In Berlin: Nach dem Polizeiskandal der Justizskandal

Von Ulrich K. Preuß

Vor zwei Wochen verteidigte der Berliner Justizsenator Hoppe in einer Leserzuschrift an die Frankfurter Rundschau die Berliner Justiz gegen den Vorwurf der Unehrlichkeit und mangelnden Gerechtigkeit und bat um Vertrauen für sie. Aber von dem Verdacht der Parteilichkeit und Scheinobjektivität hat auch Hoppes Brief die Berliner Justiz nicht zu befreien vermocht.

Der Senator begründete die unterschiedliche Behandlung des auf freiem Fuß befindlichen Todesschützen Benno Qhnesorgs, Kurras, und des wegen Verdachts des schweren Landfriedensbruchs in Untersuchungshaft sitzenden Studenten Fritz Teufel damit, daß Kurras nur wegen fahrlässiger Tötung angeklagt werden solle; darauf stehe Gefängnis, während Teufel mit Zuchthaus bedroht sei. Für diesen bestehe daher – abgesehen von seinen „leicht löslichen Wohnverhältnissen“ – Fluchtgefahr, für jenen nicht.

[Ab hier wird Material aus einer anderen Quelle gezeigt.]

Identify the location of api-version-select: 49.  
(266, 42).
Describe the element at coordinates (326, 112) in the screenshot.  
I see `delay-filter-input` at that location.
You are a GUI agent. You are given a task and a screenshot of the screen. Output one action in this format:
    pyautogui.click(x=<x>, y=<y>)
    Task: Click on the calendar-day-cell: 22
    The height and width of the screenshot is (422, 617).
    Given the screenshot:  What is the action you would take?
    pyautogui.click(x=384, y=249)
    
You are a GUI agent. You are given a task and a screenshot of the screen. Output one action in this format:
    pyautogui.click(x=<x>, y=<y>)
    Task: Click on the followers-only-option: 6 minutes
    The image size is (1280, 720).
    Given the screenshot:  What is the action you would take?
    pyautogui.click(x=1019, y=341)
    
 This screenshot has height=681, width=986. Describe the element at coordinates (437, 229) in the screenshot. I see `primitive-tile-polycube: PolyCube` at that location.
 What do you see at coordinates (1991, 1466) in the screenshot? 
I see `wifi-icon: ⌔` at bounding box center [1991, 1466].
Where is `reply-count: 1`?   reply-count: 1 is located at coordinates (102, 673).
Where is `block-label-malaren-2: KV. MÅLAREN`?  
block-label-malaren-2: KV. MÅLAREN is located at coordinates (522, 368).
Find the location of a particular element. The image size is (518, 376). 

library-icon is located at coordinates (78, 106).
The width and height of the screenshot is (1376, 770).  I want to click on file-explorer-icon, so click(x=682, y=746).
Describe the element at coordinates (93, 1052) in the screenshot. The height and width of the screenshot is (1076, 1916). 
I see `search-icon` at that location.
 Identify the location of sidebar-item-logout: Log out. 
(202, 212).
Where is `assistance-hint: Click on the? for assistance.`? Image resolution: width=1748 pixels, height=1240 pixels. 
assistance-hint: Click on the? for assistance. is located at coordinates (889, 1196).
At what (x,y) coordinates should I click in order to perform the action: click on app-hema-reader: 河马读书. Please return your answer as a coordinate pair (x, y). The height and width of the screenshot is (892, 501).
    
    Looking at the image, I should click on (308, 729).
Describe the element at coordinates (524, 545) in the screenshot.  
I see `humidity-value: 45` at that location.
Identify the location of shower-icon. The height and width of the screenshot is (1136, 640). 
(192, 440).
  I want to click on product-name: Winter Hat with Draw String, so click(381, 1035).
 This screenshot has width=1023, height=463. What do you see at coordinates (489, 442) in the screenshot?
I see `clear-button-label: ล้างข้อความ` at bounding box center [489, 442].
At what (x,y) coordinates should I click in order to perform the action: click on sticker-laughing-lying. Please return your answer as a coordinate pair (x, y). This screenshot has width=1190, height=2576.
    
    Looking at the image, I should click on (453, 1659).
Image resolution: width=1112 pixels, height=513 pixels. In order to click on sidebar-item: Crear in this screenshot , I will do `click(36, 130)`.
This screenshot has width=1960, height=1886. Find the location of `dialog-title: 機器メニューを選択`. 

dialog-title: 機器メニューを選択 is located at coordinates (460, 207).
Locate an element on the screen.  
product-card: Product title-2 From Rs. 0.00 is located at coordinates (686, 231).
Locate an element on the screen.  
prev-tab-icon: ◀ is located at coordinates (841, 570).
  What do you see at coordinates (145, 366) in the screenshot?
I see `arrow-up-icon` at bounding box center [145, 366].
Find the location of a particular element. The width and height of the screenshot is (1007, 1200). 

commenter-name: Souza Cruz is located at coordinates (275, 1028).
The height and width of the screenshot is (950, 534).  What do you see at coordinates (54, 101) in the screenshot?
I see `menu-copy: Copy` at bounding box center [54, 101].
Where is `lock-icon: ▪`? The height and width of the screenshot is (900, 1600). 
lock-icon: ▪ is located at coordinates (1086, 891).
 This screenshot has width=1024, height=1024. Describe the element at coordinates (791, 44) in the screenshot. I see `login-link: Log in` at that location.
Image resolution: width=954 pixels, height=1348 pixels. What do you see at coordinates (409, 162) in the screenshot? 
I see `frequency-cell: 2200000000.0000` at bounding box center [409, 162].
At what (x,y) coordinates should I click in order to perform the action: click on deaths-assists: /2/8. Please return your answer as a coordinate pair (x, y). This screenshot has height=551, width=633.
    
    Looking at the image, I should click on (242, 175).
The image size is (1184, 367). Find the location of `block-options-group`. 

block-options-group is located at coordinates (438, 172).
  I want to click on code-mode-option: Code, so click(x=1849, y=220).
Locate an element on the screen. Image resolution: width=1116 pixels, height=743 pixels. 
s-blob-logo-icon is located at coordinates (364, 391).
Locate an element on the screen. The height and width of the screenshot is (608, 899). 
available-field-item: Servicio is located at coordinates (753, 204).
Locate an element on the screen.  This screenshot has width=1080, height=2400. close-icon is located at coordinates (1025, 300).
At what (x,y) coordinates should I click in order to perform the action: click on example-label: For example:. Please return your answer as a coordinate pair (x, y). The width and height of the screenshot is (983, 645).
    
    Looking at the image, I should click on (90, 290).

In dieser Erklärung Hoppes erscheint die Entscheidung der Staatsanwaltschaft, Kurras wegen eines mit Gefängnis, Teufel wegen eines mitZuchthaus bedrohten Delikts anzuklagen, gleichsam als naturnotwendige Unterscheidung. In Wahrheit stammt sie von einer Behörde, die weisungsgebunden ist und von der sich eingeweihte Berliner Juristen erzählen, es habe erst eines recht massiven Drucks von oben bedurft, um sie zu veranlassen, überhaupt Anklage gegen Kurras zu erheben.

Im übrigen fällt es schwer, der Berliner Justiz das erbetene Vertrauen zu schenken, wenn man die drei Strafverfahren, in die der Student Teufel verwickelt ist, im einzelnen untersucht. Man muß vorweg wissen, daß Teufel der Kommune I angehört – jener Gruppe also, die durch Provo-Aktionen mehr oder weniger origineller Gewaltlosigkeit die Gewalt lächerlich machen will und dabei doch ganz gegen ihren Willen offenbar nur Gruseln erzeugt.

Am 6. April dieses Jahres brachten die Berliner Tageszeitungen die Schlagzeilen über die Vorbereitung eines Sprengstoffattentates auf den amerikanischen Vizepräsidenten Humphrey. Zu der Zeit, als die Berliner diese Nachricht in ihren Morgenzeitungen lasen, stand freilich auf Grund des Gutachtens eines Sprengstoffsachverständigen der Kriminalpolizei bereits fest, daß die von der Kommune I gefertigten „Sprengkörper“ harmlose Rauchkerzen, Pudding, Joghurt und dergleichen waren. Der Haftrichter lehnte den Erlaß eines Haftbefehls gegen die Beschuldigten ab, und die weiteren Ermittlungen haben dieses Ergebnis bestätigt. Mitte Mai erklärte der zuständige Staatsanwalt dem Verteidiger der Beschuldigten, das Verfahren sei einstellungsreif; es ist bis heute noch nicht eingestellt worden.